KOR

e-Article

Four years of experience with sentinel node biopsy for breast cancer / Fire års erfaringer med sentinel node-operation ved brystcancer
Document Type
Journal Article
Artikel
Source
Ugeskrift for Laeger. 168(33):2674
Subject
Adult / Vuxna
Aged / Äldre
Breast Neoplasms -- surgery -- pathology / Brösttumörer -- kirurgi -- patologi
False Negative Reactions / Falskt negativa reaktioner
Female / Kvinnlig
Humans / Människa
Microscopy -- methods / Mikroskopi -- metoder
Middle Aged / Medelålders personer
Prospective Studies / Prospektiva studier
Treatment Outcome / Behandlingsresultat
Sentinel Lymph Node Biopsy -- standards / Sentinel node-biopsi -- standard
Language
Danish
ISSN
0041-5782
Abstract
Introduction: The sentinel node (SN) procedure is increasingly being employed in breast surgery to determine the status of the axilla. So far, experience has shown that determination of axillary status is just as accurate as with axillary dissection. Results from 47 months of prospective registration of SN operations are presented here. Materials and methods: From 1 February 2001 to 31 December 2004, SN was performed on 838 patients, constituting 62.6% of the patients treated for primary breast cancer. SNs were detected using two tracers. Primary axillary dissection was performed when no SN was detected. Perioperative investigation of SN was done by frozen section microscopy. If a positive SN was detected, axillary dissection was performed during the same operation. If metastasis was detected only by paraffin microscopy, axillary dissection was performed during a later operation. Results: SN was detected in 91.2% of the patients. This rate increased significantly during the period. 86 of the patients (25.0%) showing metastasis to SN had false negative results at frozen section microscopy.
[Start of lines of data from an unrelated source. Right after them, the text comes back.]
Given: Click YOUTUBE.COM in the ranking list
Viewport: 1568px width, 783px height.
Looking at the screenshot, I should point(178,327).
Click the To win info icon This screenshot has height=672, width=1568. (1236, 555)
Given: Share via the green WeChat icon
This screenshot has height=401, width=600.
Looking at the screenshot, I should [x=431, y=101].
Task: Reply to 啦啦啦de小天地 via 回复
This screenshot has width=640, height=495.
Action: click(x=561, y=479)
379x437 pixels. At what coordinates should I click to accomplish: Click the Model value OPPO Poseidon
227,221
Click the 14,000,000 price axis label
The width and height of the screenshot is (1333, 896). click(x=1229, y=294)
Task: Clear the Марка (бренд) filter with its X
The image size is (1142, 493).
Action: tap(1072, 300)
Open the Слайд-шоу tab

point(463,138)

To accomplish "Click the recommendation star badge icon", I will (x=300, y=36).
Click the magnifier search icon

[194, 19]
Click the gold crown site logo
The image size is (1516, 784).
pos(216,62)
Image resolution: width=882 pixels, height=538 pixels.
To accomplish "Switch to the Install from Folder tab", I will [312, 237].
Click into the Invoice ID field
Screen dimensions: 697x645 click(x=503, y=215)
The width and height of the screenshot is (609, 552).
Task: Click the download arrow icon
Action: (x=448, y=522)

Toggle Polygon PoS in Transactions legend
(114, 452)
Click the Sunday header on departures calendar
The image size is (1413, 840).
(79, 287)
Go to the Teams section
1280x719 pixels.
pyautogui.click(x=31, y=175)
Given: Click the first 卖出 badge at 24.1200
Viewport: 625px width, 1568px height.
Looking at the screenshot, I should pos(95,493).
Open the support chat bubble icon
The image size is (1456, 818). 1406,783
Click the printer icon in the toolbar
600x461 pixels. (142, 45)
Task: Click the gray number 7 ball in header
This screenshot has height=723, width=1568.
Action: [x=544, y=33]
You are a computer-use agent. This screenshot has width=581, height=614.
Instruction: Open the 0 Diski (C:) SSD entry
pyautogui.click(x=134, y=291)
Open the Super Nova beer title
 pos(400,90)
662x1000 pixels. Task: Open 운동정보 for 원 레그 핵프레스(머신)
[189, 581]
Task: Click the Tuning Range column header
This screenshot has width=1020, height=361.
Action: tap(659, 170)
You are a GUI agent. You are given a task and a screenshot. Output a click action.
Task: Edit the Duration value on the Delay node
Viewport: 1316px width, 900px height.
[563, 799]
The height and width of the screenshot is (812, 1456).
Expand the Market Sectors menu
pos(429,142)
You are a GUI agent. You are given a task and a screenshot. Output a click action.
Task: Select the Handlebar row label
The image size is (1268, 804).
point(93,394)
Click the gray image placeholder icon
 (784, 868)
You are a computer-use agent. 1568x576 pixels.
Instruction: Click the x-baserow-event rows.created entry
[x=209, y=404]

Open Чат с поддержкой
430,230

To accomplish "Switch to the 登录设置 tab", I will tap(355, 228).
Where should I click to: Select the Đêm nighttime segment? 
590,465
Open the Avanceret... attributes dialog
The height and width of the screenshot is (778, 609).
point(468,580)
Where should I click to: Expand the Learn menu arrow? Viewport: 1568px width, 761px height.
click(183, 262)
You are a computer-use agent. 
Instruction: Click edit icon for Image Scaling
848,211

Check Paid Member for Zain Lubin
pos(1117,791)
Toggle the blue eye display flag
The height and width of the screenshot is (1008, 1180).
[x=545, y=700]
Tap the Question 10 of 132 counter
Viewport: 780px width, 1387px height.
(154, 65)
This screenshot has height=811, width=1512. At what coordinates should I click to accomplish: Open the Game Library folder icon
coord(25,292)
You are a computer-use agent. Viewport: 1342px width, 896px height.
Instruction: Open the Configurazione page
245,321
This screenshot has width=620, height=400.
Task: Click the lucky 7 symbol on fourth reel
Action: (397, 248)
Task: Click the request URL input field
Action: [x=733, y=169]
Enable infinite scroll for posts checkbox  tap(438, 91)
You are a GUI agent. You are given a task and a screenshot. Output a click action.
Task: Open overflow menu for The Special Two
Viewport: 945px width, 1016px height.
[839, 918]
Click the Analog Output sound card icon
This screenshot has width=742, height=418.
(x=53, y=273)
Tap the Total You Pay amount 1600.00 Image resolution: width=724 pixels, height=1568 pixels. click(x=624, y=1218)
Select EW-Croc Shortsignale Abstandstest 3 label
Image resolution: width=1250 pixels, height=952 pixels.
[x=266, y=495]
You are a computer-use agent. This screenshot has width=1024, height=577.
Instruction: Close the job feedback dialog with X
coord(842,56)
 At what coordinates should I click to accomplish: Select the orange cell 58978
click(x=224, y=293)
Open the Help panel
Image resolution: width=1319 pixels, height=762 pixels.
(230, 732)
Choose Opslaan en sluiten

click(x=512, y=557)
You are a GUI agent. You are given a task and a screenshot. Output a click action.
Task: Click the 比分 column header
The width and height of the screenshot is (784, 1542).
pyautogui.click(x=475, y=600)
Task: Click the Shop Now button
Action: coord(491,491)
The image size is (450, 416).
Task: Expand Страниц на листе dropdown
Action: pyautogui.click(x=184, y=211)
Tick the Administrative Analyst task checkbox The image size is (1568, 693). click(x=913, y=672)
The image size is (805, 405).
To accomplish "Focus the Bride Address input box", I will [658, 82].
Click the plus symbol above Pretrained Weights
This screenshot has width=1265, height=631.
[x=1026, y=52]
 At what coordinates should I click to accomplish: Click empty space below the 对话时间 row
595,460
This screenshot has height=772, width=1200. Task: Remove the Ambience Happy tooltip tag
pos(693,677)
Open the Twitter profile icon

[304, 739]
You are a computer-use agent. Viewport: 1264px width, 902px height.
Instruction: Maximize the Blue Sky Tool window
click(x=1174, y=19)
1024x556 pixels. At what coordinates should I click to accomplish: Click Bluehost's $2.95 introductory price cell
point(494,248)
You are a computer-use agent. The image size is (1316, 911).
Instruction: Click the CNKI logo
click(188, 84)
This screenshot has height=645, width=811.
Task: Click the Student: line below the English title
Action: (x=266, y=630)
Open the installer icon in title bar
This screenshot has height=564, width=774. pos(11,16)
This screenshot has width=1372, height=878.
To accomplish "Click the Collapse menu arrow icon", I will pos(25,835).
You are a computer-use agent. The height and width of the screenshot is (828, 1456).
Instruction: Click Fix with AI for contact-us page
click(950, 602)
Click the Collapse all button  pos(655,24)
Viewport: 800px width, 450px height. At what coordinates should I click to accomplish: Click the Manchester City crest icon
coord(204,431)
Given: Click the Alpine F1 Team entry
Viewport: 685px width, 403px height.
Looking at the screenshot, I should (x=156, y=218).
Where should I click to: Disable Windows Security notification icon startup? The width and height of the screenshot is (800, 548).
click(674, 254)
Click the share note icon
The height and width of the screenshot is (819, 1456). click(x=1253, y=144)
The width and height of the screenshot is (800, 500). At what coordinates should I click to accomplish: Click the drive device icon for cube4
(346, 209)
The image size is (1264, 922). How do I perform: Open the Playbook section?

Of these, 75 had axillary dissection performed at a later operation. In 50 patients (6.0%), an extra-axillary lymph node was removed, changing the staging in 3 cases (0.4%). In 3 cases, a positive axillary lymph node was detected after negative SN within the observation period. Conclusion: This study showed that we are on a par with international standards for SN procedure. We believe that the degree of the surgeon's experience has a great impact on the rate of detection. We feel that continuous quality control is necessary, so that measures can be taken if and when standards are not fulfilled.